REQUIRED TASK |
Rewrite the lines of the rows below from the line containing "You are a computer-use" through the line containing "Instruction: Click the", inclusive, changing "breadcrumb bar" to "address bar" and leaving everything else as it stands. Return only those lines.

RECORDS SUPPLIED |
---*---

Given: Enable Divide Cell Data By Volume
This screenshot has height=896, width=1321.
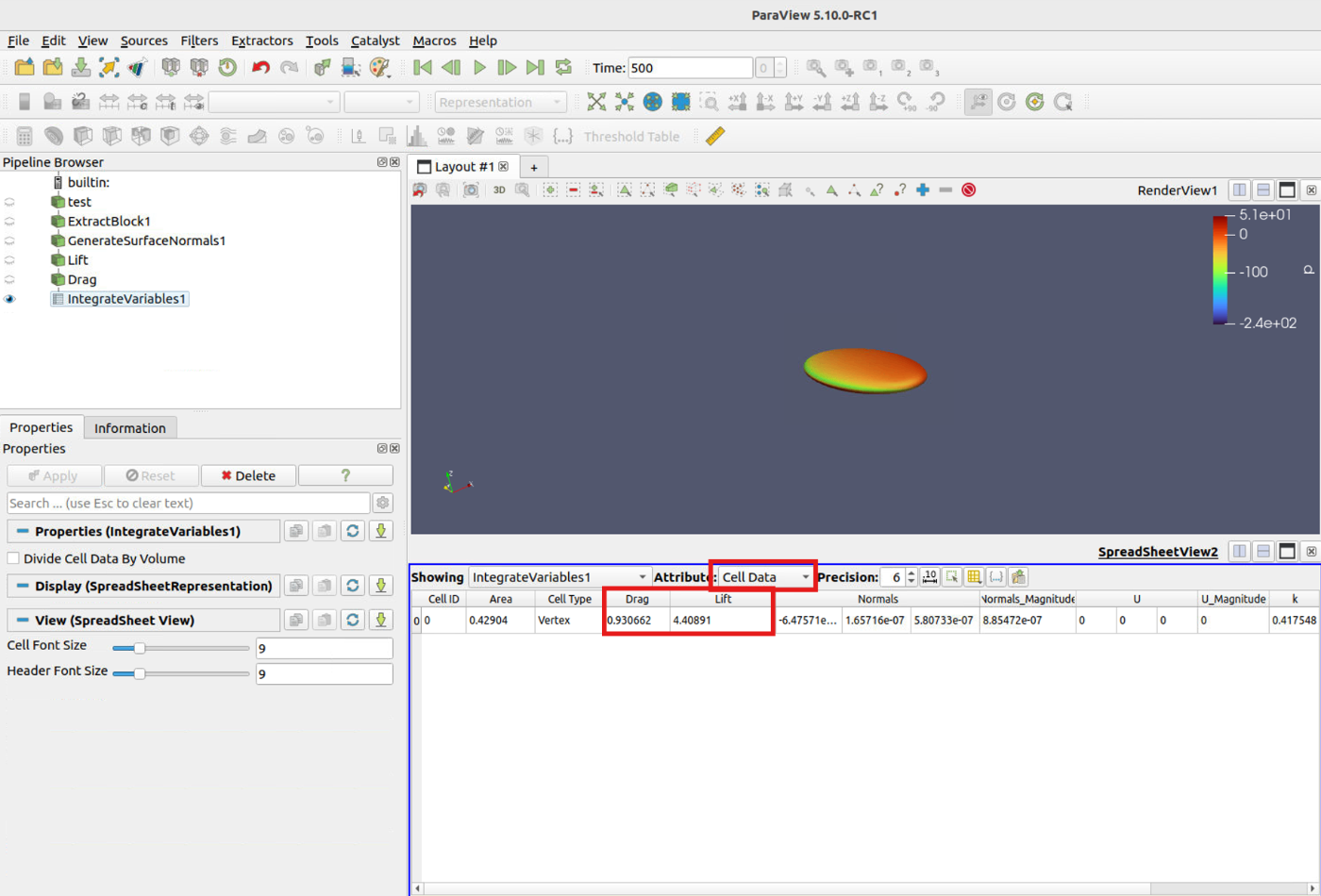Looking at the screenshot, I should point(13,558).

---*---

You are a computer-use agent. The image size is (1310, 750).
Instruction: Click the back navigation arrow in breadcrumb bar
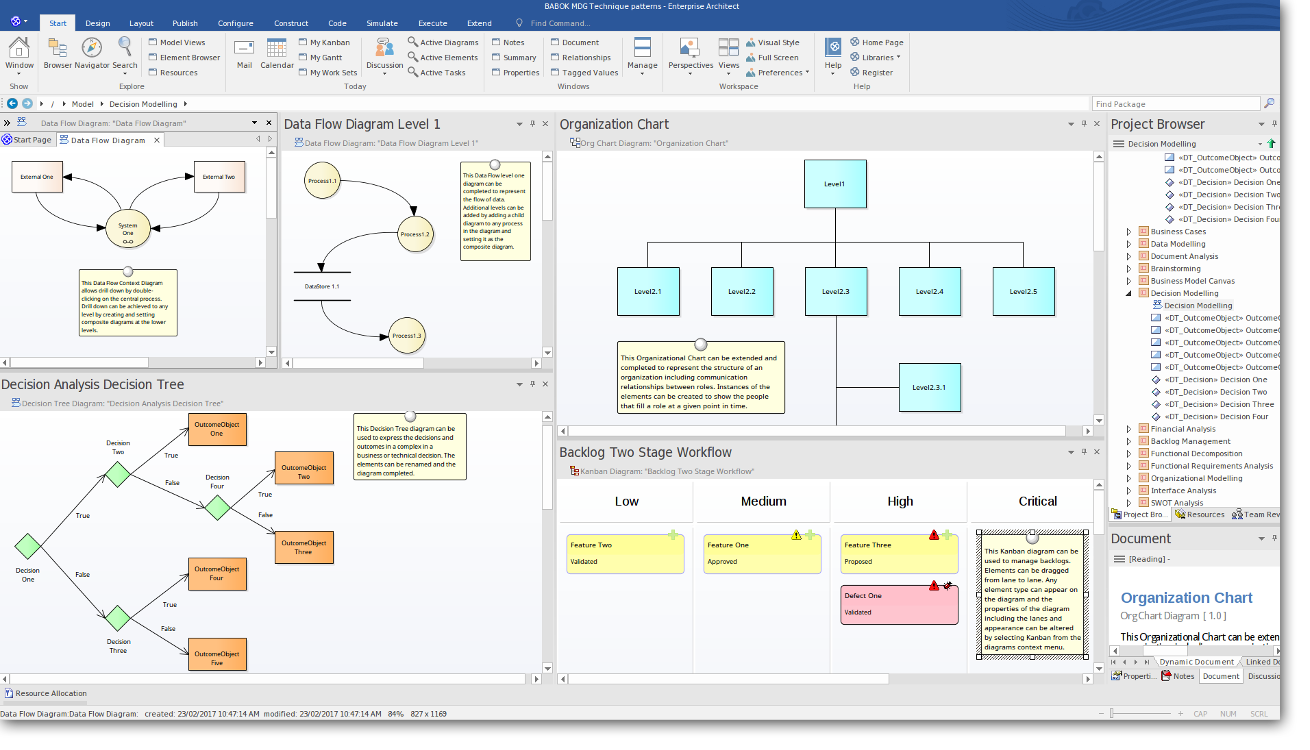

---*---

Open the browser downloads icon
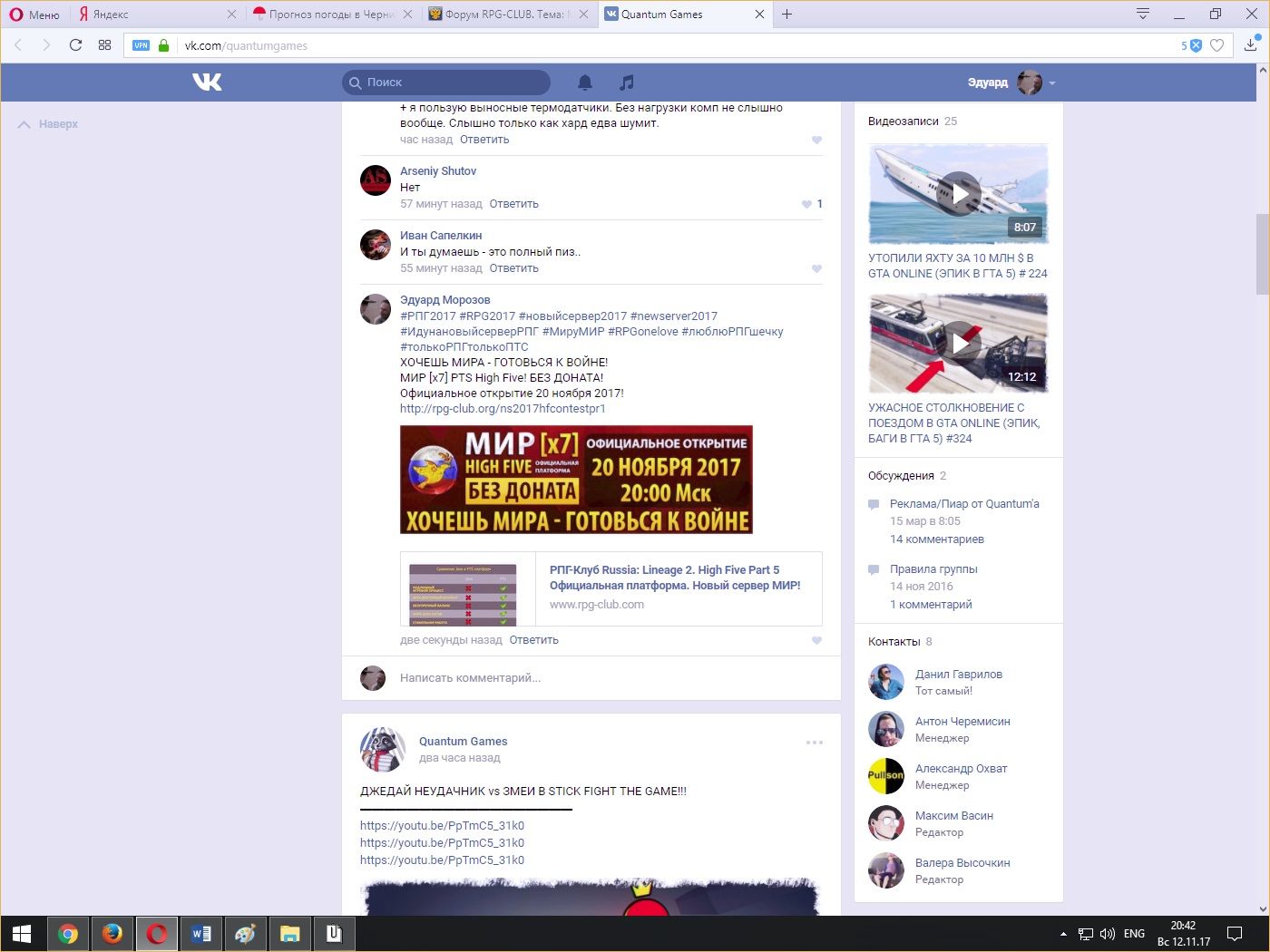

---*---

ANSWER TO THE EXERCISE |
You are a computer-use agent. The image size is (1310, 750).
Instruction: Click the back navigation arrow in address bar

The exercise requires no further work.